The trips didn’t slow even after Bloomberg called out the “chronic flight delays” at New York airports, noting that “the largest culprit of delays today is the over-scheduling of small airplanes by airlines.” Two years after he’d blamed airlines for overusing airport capacity, the Wall Street Journal piece about his flying habits pointed to Bloomberg himself as an ongoing and unrepentant culprit:
The largest single user of these scarce slots has been Bloomberg Services, FAA data show. Bloomberg planes departed or landed 853 times between August 2008 and the end of 2010. That is 8% of all general aviation movements at La Guardia during that period, but a tiny portion of all flights at the airport, which averages close to 1,000 daily aircraft movements.

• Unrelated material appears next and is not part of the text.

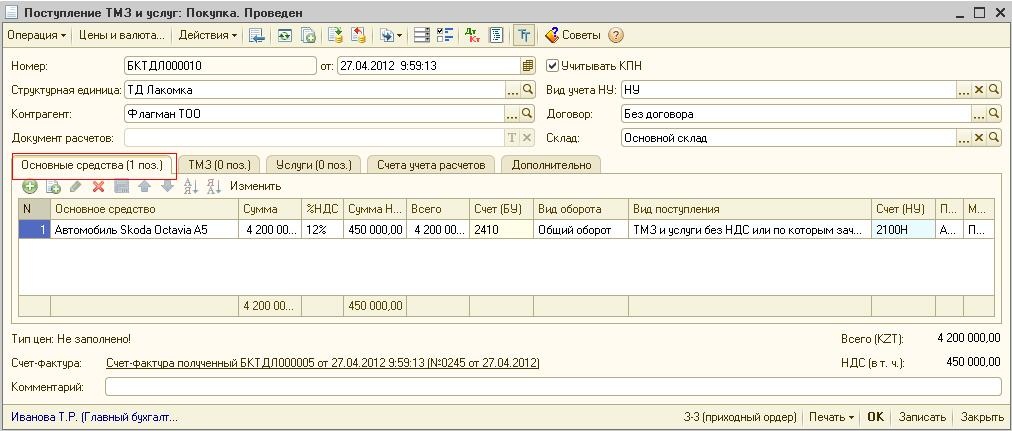The height and width of the screenshot is (431, 1012).
Task: Open the calendar picker beside the date field
Action: point(527,66)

Part of the wonder of the Bloomberg campaign has been the ex-mayor’s belief that a nation weary of Donald Trump will want to turn to a short-tempered, elderly, ultra-wealthy Manhattan tycoon with a history of bad relations with women and nonwhite communities. Add in the insistence on skipping events and jetting off somewhere warm to play golf all the time, and it’s even clearer what it means to beat Trump at his own game.